▶ _Your task_: Find "You are a GUI" in the material, then return exactly the line containing it and all lines after it to the end, leaving out pictures.
BEGIN
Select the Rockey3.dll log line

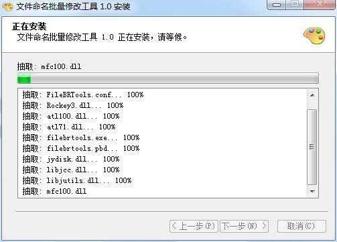73,105
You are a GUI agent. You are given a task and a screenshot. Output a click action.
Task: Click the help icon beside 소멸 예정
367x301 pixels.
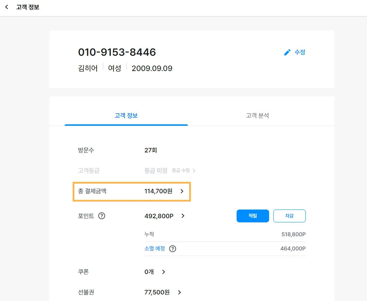tap(173, 249)
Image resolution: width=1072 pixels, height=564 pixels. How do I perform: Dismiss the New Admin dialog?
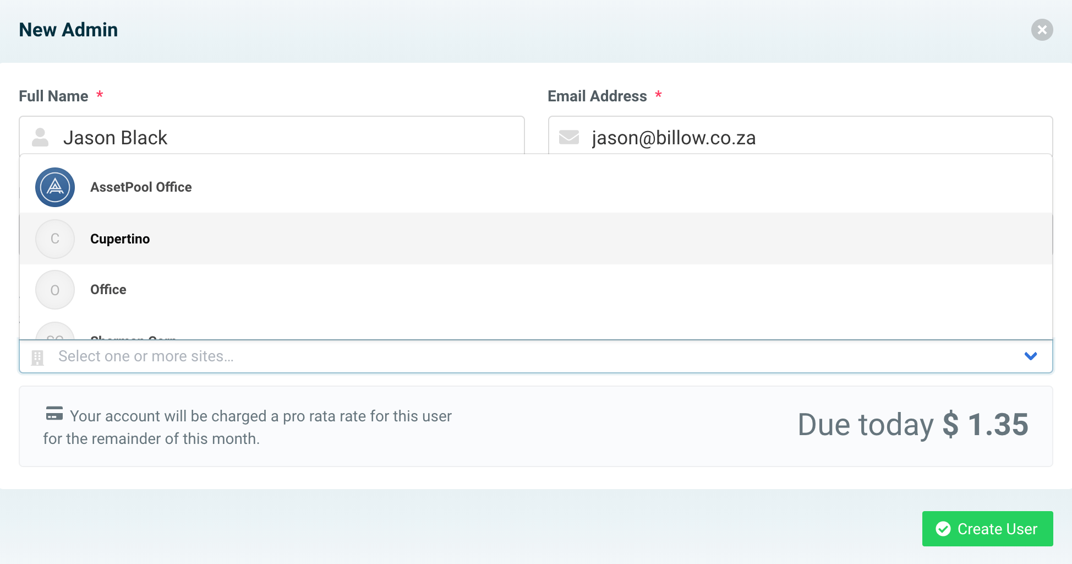1042,30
END
▶ _Solution_:
You are a GUI agent. You are given a task and a screenshot. Output a click action.
Task: Click the help icon beside 소멸 예정
367x301 pixels.
tap(173, 249)
Image resolution: width=1072 pixels, height=564 pixels. How do I perform: Dismiss the New Admin dialog?
1042,30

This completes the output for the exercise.